In September of 2007, I started this blog with a bit of writing advice. A little over a year later, I discovered how little I knew about writing after hearing children’s writer, Lin Oliver speak at a convention hosted by the Minnesota Society of Children’s Book Writers and Illustrators. Since then, I have shared (with their permission) and applied the writing wisdom of Lin Oliver, Jack McDevitt, Nathan Bransford, Mike Duran, Kristine Kathryn Rusch, SL Veihl, Bruce Bethke, and Julie Czerneda. Together they write in genres broad and deep, and have acted as agents, editors, publishers, columnists, and teachers. Since then, I figured I’ve got enough publications now that I can share some of the things I did “right” and I’m busy sharing that with you.

While I don’t write full-time, nor do I make enough money with my writing to live off of it...neither do all of the professional writers above...someone pays for and publishes ten percent of what I write. When I started this blog, that was NOT true, so I may have reached a point where my own advice is reasonably good. We shall see! Hemingway’s quote above will now remain unchanged as I work to increase my writing output and sales! As always, your comments are welcome!

I have been living with the really ALIEN WheetAh in my head for nearly a decade now.

They were the subject of the first science fiction novel for adults that I have ever written; they are the subject of four or five short stories that I have been trying to sell people on for almost as long as they’ve lived in my head.

“Peanut Butter and Jellyfish” was my first attempt to write about them from the perspective of teenagers – and so, it was the first thing I did right to sell this story.

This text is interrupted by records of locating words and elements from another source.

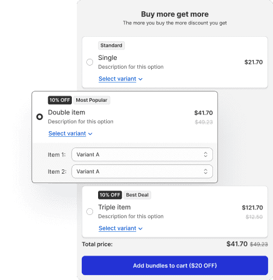Click the chevron beside Triple item's Select variant
Viewport: 273px width, 280px height.
(x=141, y=229)
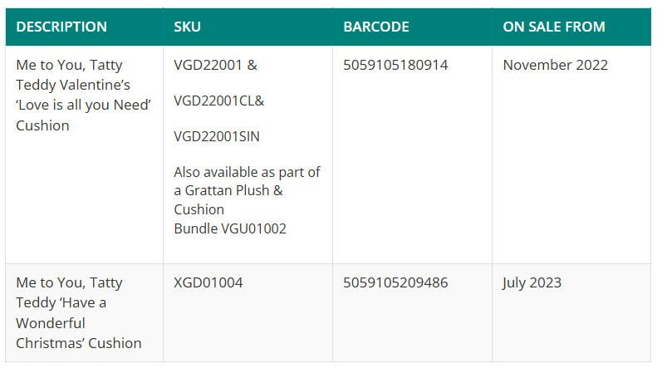The image size is (667, 373).
Task: Click the July 2023 sale date
Action: point(532,282)
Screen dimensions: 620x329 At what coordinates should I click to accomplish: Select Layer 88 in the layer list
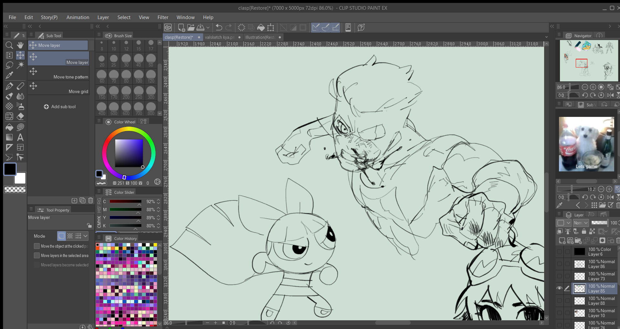click(596, 301)
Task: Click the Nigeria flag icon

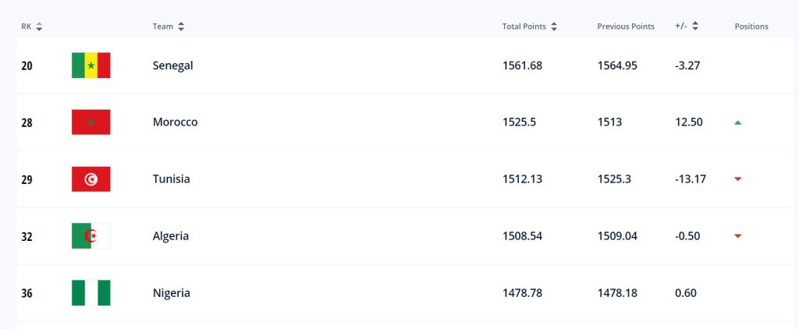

Let me back up a bit: the WheetAh are mobile plants, descended from some sort of creature that resemble volvox (http://en.wikipedia.org/wiki/Volvox). Anyway, in this “universe”, Humans and the WheetAh are the only form of intelligent life. While Humans have never had any trouble eating plants, WheetAh have never had any trouble consuming small mammal-like creatures on their home world of Wheet. This is an obvious instant set up for conflict!

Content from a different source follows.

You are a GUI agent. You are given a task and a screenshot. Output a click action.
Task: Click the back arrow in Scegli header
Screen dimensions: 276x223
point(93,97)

I wrote the novel INVADER’S GUILT with the intent of showing the conflict between Human and WheetAh coming to a close with our invasion of their home world – a story in which we are the alien invaders. It’s not done often – I can’t think of a novel in which we’re the bad aliens – and it’s not popular. I thought it should be done.

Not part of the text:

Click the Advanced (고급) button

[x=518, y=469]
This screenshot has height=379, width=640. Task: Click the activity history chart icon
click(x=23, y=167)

At any rate, I wrote “Peanut Butter and Jellyfish” long after I’d invented the WheetAh, their language, cultures, races, and ecology; therefore the second thing I did right was I used a place that I’d already carefully created. (This happened because I made a promise to myself that any world I invented I would not just “throw away”. I would use each one for at LEAST two stories. So far I’ve managed to do that!)

In “PB&J”, I also did right by creating a mystery. There was someone in the crew who hated the WheetAh on board. The WheetAh “teenagers” and the Human teenagers had won the chance of spending time on a research vessel on the oceans near Hawaii. Separated from police and others who could protect them, they had to solve the mystery themselves while avoiding the traps the killer set out for them.

The fourth thing I did right? I released the science geek in me as the crew and the “kids” of both kingdoms encountered bioluminescent jellyfish that I’d stumbled across in some science article or other.

Last of all, I persisted. According to my records, it took me seven submissions over twelve months to sell the story. Some of those subs were PAPER (yeah, those of you who were born into the electronic publishing era have no idea what it was like to send out paper submissions. I’ve read many weepy-whining about how long writers have to wait to hear back from publishers “these days”…when I didn’t find it strange to wait for a response for over a year.)

So – the five things I did right to get “PB&J” into the hands of a publisher – oh, and it was my first podcast, too! – are as follows:
  1. I wrote for teenagers.
  2. I wrote it in a world I’d already carefully built.
  3. I wrote a mystery.
  4. I wrote for myself as well as an audience.
  5. I persisted in submitting it until I found a market.

What did you do right when you wrote and finally published a story for young people?